More pythonic/better way to write this?

Question

I am checking if the sliced part of words in dictionary are in list, so I can know if words that end with ";" or are last in dictionary value are nouns in base form.

I have this code here:

dict = {"devotion": "andumus; pühendumust", "devotional": "vagasse",
        "devour": "kugistama; alla neelama", "devoured": "neelatud"}
endings2 = ["es", "te", "de", "st", "el", "le", "lt", "ks", "ni", "na",  "ta",  "ga", "id"]
endings3 = ["sse", "tte"]

for k, v in sorted(dict.items()):
    for x in v.split():
        if ((x[-1:] == ';' or x == v.split()[-1])
             and (x[-3:-1] not in endings2 and x[-4:-1] not in endings3
                 and x[-2:] not in endings2 and x[-3:] not in endings3)):
            print(k, x)

It works but it is kind of hardcoded. I would prefer to somehow use only one list for the cases/endings.

Answer 1

You ask about pythonic. In my opinion is the most pythonic approach to to use the features that are provided by python.

str.endswith

str.endswith(suffix[, start[, end]])

Return True if the string ends with the specified suffix, otherwise return False. suffix can also be a tuple of suffixes to look for. With optional start, test beginning at that position. With optional end, stop comparing at that position.
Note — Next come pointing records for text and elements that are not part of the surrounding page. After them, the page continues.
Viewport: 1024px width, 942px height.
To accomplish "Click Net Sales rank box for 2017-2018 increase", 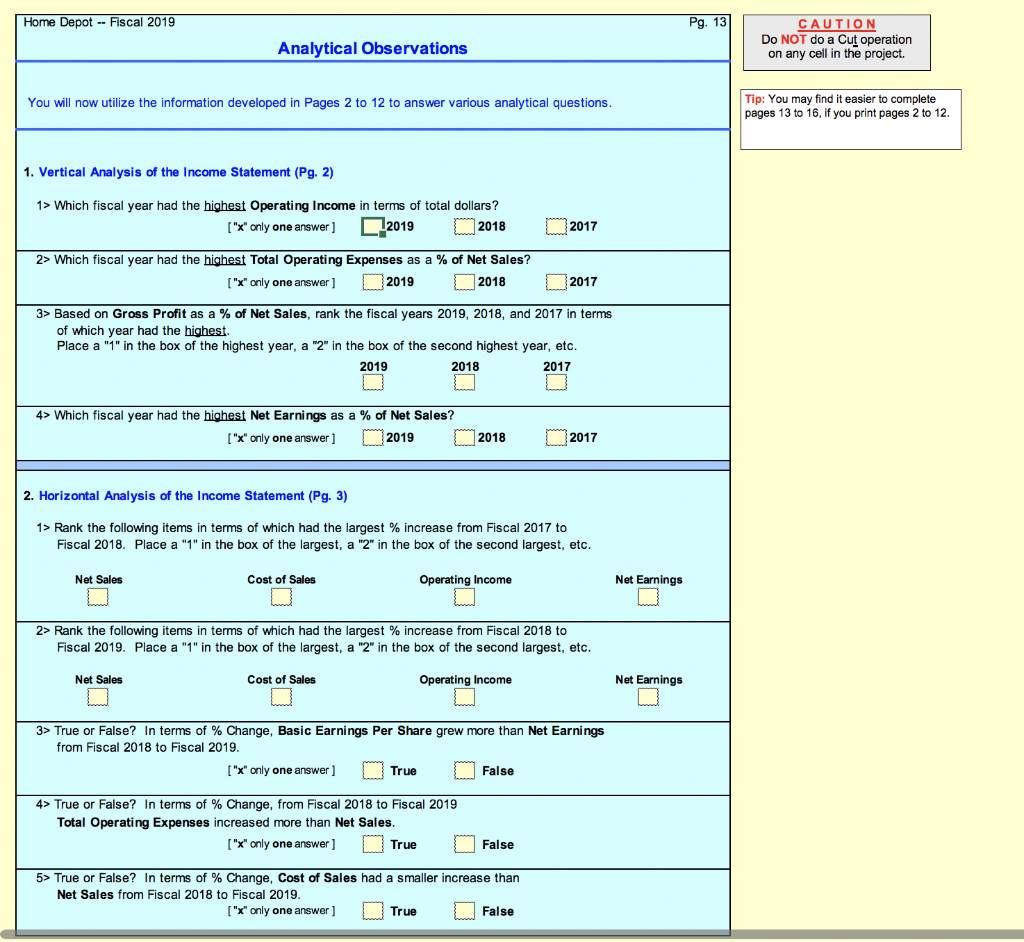I will coord(98,597).
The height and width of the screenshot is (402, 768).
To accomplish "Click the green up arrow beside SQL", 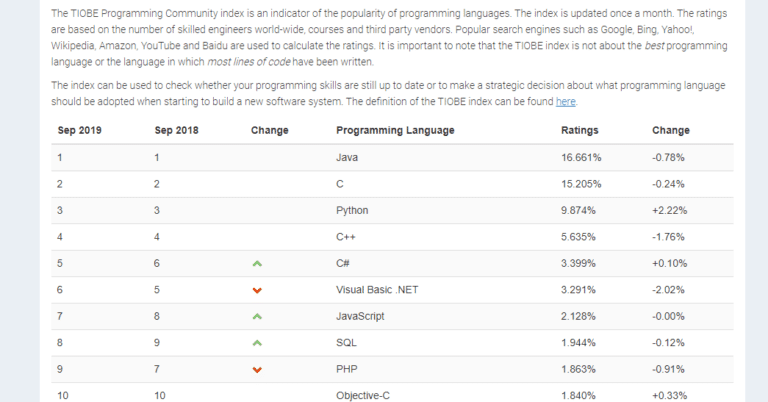I will click(x=257, y=343).
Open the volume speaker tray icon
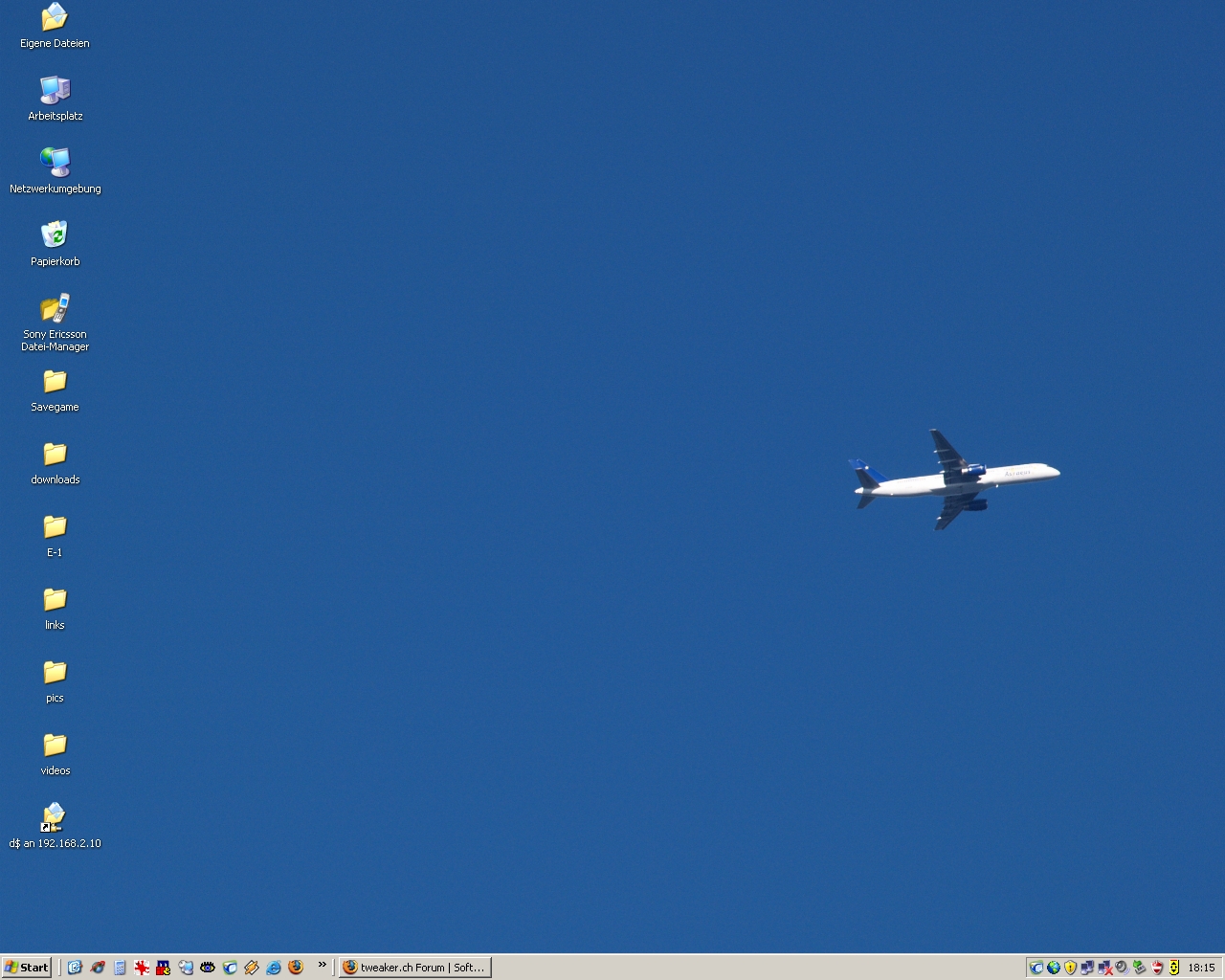1225x980 pixels. 1122,968
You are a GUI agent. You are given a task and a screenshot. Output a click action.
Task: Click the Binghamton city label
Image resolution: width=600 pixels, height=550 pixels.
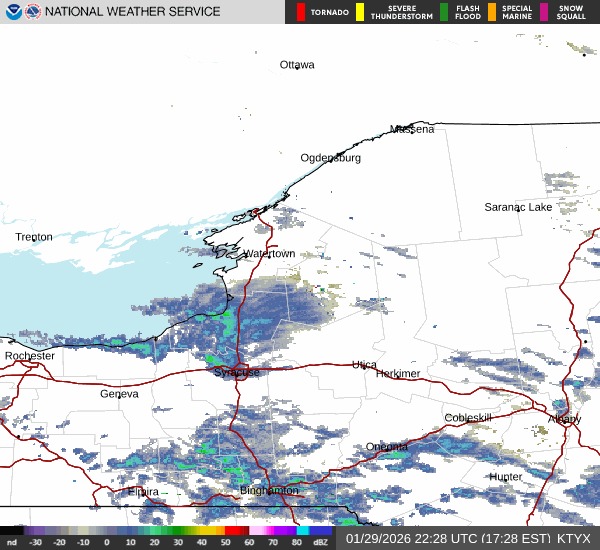[x=269, y=491]
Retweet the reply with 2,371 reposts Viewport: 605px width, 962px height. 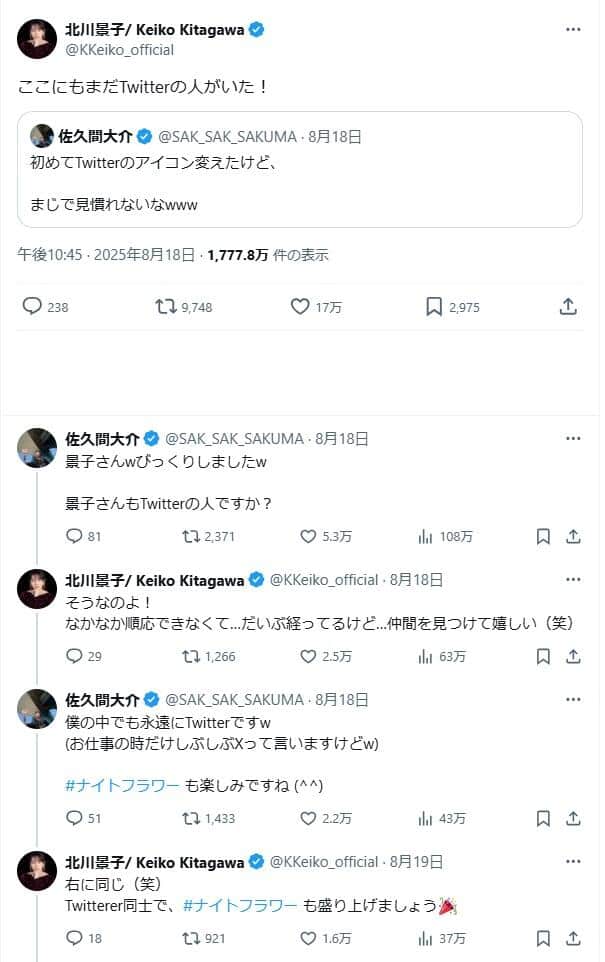[x=191, y=536]
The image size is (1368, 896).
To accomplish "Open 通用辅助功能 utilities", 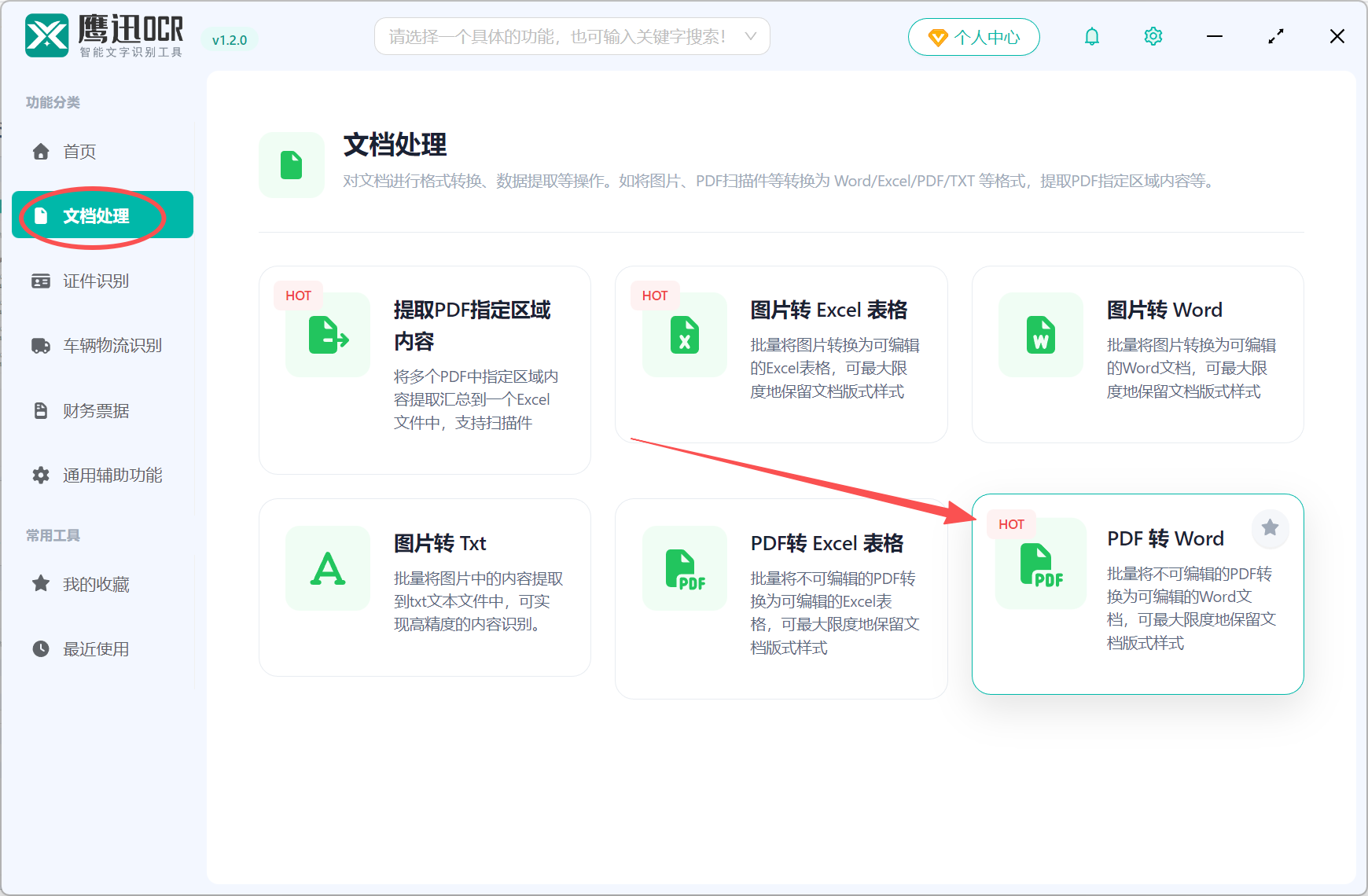I will pos(112,475).
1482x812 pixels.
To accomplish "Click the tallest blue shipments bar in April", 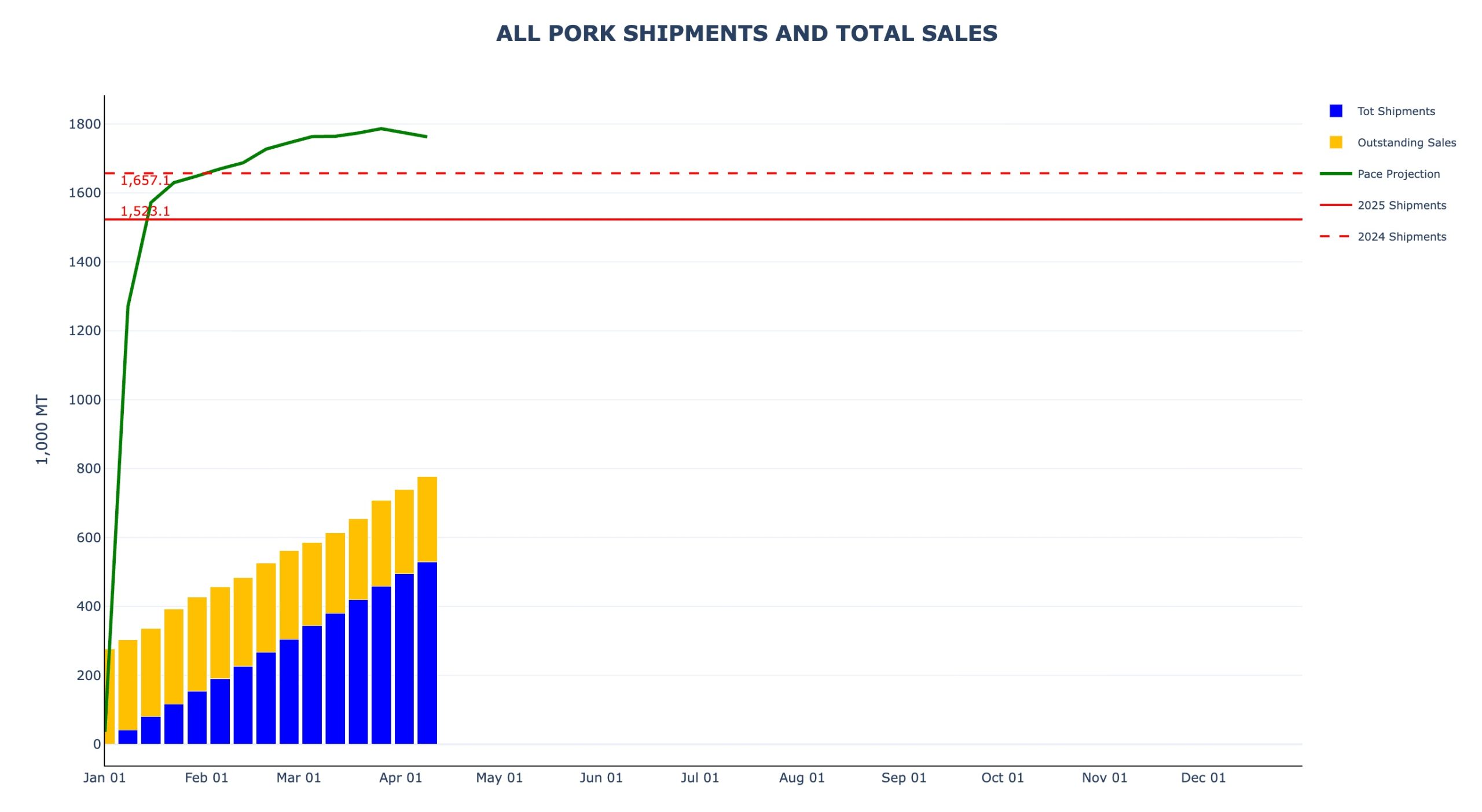I will (427, 654).
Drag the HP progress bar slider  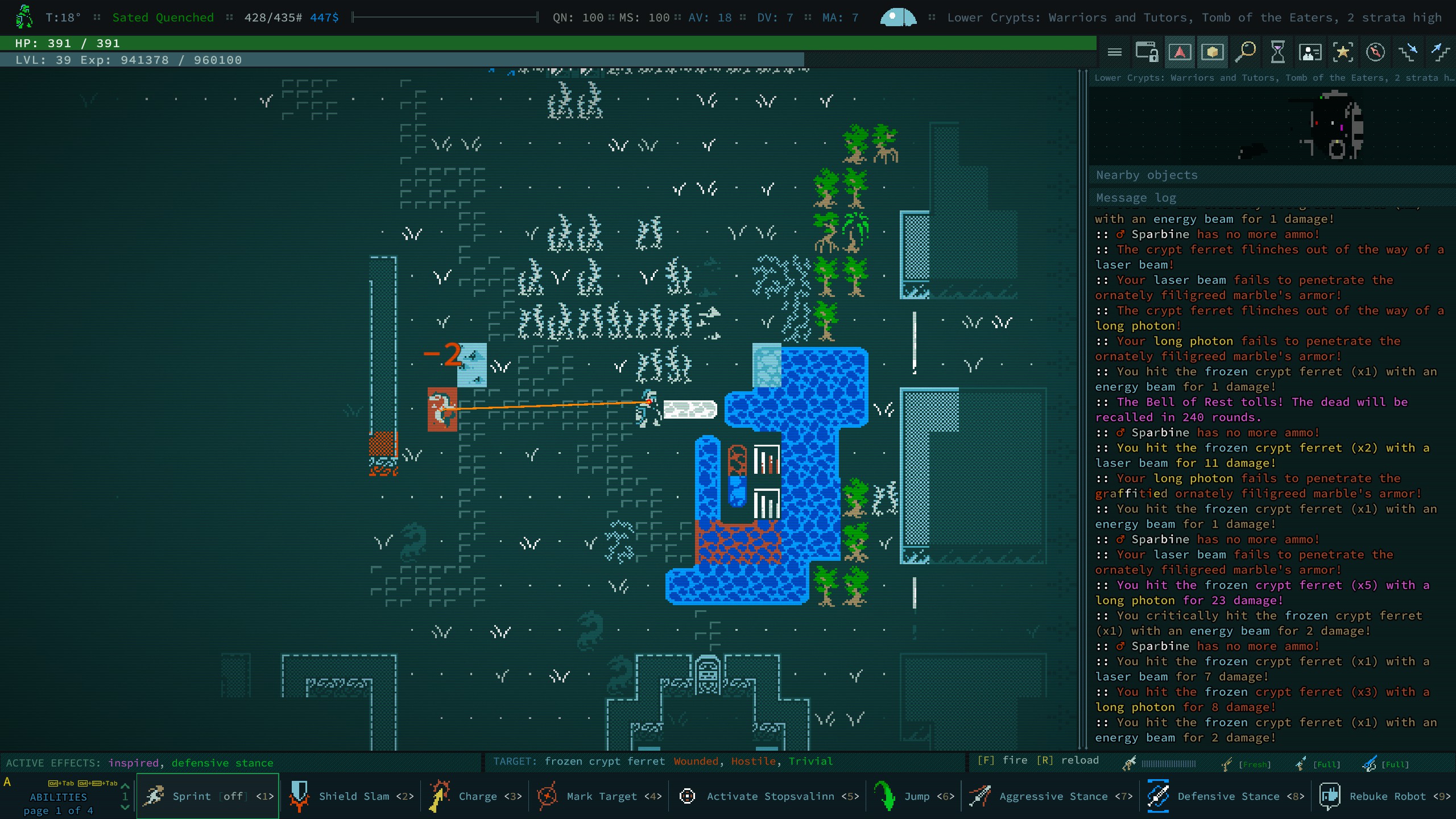[1086, 43]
Changed in version 2.5: Accept tuples as suffix.

So it accepts a tuple, why not use that:

endings = tuple(endings2 + endings3)

if not x.endswith(endings):
    print(k, x)

Instead of using any and a comprehension or a manual loop here .

---

But there is another pythonic guideline (import this)

[...]

Simple is better than complex.

[...]

There should be one-- and preferably only one --obvious way to do it.

[...]

I'm speaking about

if (x[-1:] == ';' or x == v.split()[-1])
#                 ^^^^^^^^^^^^^^^^^^^^^

what exactly are you trying to do. This compares your x which is v.split()[i] to v.split()[-1]? I think that condition justifies a comment at the least. Why is it important to check if it's the last substring in the whole string?

That's probably not what you wanted but to give an example how a "pythonic" approach could look like:

for k, v in sorted(dict.items()):
    for x in v.split(';'):           # split at ';'
        x = x.strip()                # remove leading and trailing whitespaces
        if not x.endswith(endings):  # make sure it doesn't end with a forbidden ending
            print(k, x)

or:

for k, v in sorted(dict.items()):
    for x in v.split():              # split at whitespaces
        x = x.rstrip(';')            # remove TRAILING ";"
        if not x.endswith(endings):
            print(k, x)

Answer 2

Instead of

if x[-1] == ";" ...

you could use

if x.endswith(';') ...

To see if a word has one of the endings in your list you could strip the semi-colon and loop over the endings:

word = x.strip(';')
for ending in endings:
  if word.endswith(ending):
     ...

That way you don't have to treat endings of two and three letters differently.